Wenn ich kein Dateizuordnungstabelle mehr habe, kann sie unter günstigen voraussetzung ohne Probleme wieder hergestellt werden.

Damit beschäftigen sich ganze Industriezweige. Ontrack ist eine Firma, die sich mit der Wiederherstellung von Festplatten beschäftigt.
Mit dem Prog EasyRecovery ist es sogar unter umständen möglich formatierte Partitionen wieder herzustellen.

Gruß
melfoers


----------



## Thomas Bay (13. März 2004)

Hallo

Also ich gebe es auf ich schmeiss die Platte in den müll, ist zwar schon voll doof meine ganzen Daten zu verlieren aber ich habe einfach keine lust mehr.habe jetzt so viel programme getestet aber mit keinem konnte ich irgend etwas sichern.Woran das liegt weis ich nicht vieleicht bin ich auch zu blöd dazu,aber ständig den Rechner stundenlang laufen zu lassen wenn ein Prgramm wie zum beispiel PC Inspector ,Acronis Recovery ,OnTrack EasyRecovery ,GetdataBack, und keins hilft mir was das ist zeitverschwendung die ich nicht habe.

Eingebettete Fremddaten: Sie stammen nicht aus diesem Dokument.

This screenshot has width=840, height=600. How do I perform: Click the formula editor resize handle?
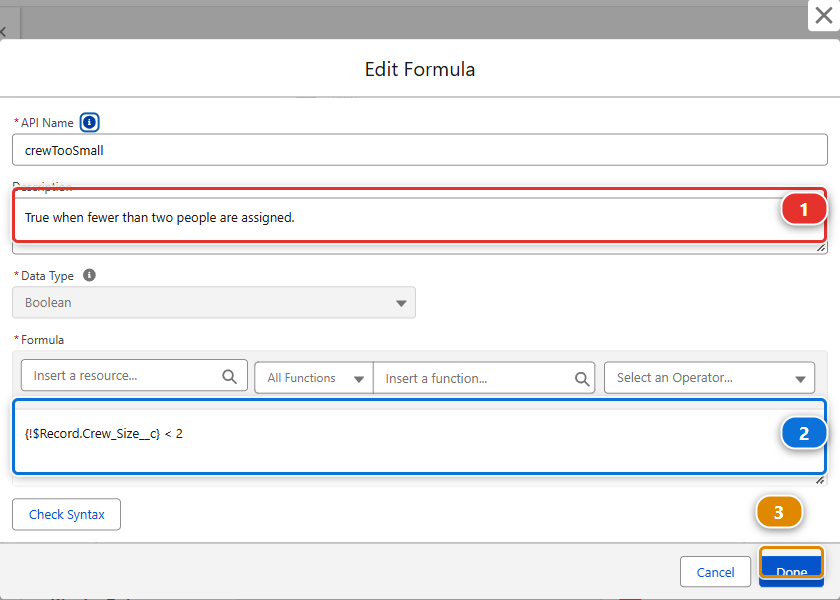[820, 481]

Danke aber für eure hilfsbereitschaft
auch wenn es nichts gebracht hat.

P.S.Was nützen die Programme wenn sie nur demo oder shaware sind,ich kauf doch keine vollversion für 35 - ? euro wenn ich nicht sicher bin ob die Programme mir auch helfen.

ich wünsch euch was


----------



## liquidbeats (13. März 2004)

EASY RECOVERY
DAMIT BEKOMST DU FAST ALLES WIEDER!

hatte das auch schon versuch es damit.
Ich habe daten von einer platte bekommen die scharbende geräusche von sich gab.

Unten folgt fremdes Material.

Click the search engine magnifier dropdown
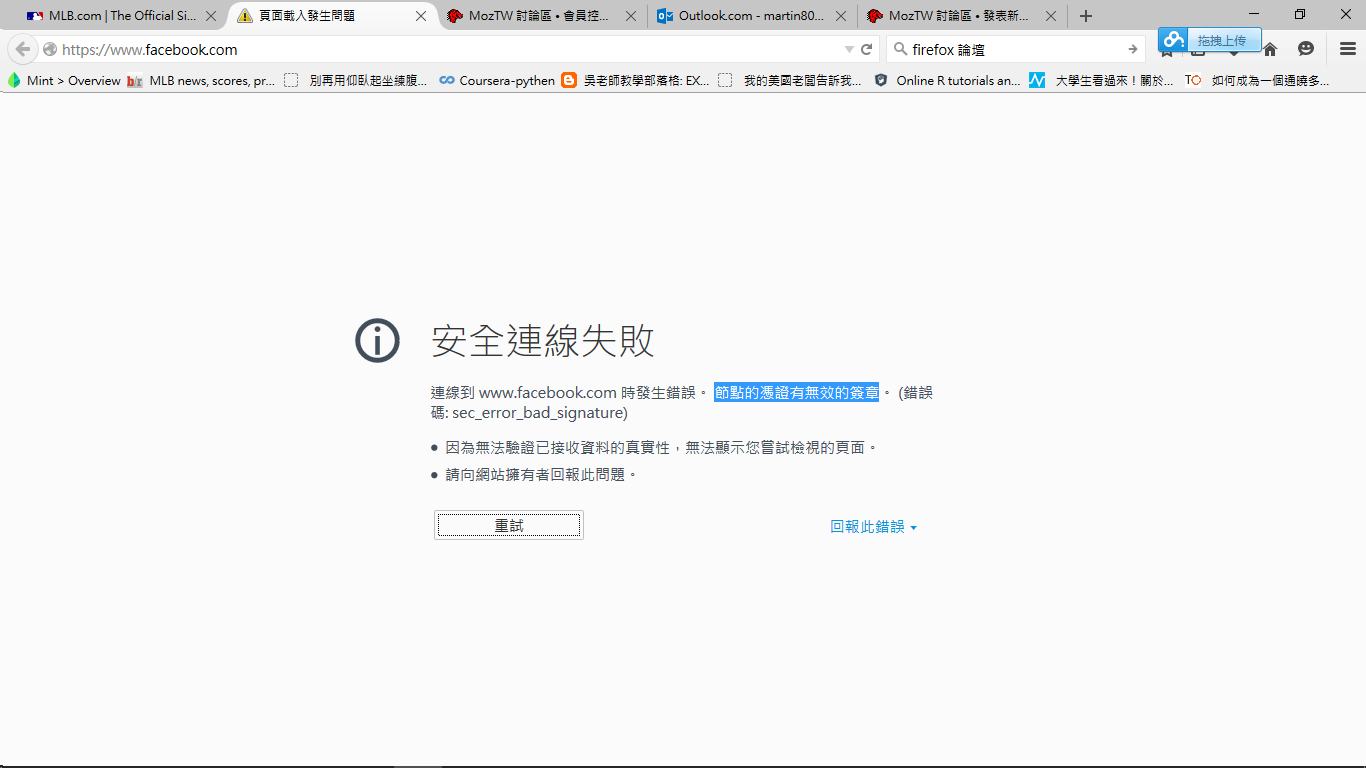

Alles kannst leider nicht wiederherstellen. aber ein Großteil.
Dieses Programm ist aus Gottes Händen.


----------



## Thomas Bay (13. März 2004)

Hallo

gibt es denn wirklich kein Programm als Demo oder Sharware wo man die Daten retten kann ohne das man so viel Geld für eine vollversion ausgeben muss ohne vorher zu wissen ob es was bringt?


----------



## liquidbeats (14. März 2004)

Ich gebe dir meines. ok?


----------



## Thomas Bay (14. März 2004)

Hallo

ist das dein ernst?Oder sagst du das jetzt nur so?


----------



## Andreas Dunstheimer (14. März 2004)

Wer lesen kann ist klar im Vorteil: Easy Recovery hat Thomas schon ausprobiert, und es hatte keinen Erfolg.

Das Anbieten von Raubkopien ist hier übrigens gar nicht gerne gesehen.

Aus diesem Grund:
- Thread geschlossen
- liquidbeats verwarnt


Beschwerden bitte per PM


Dunsti


----------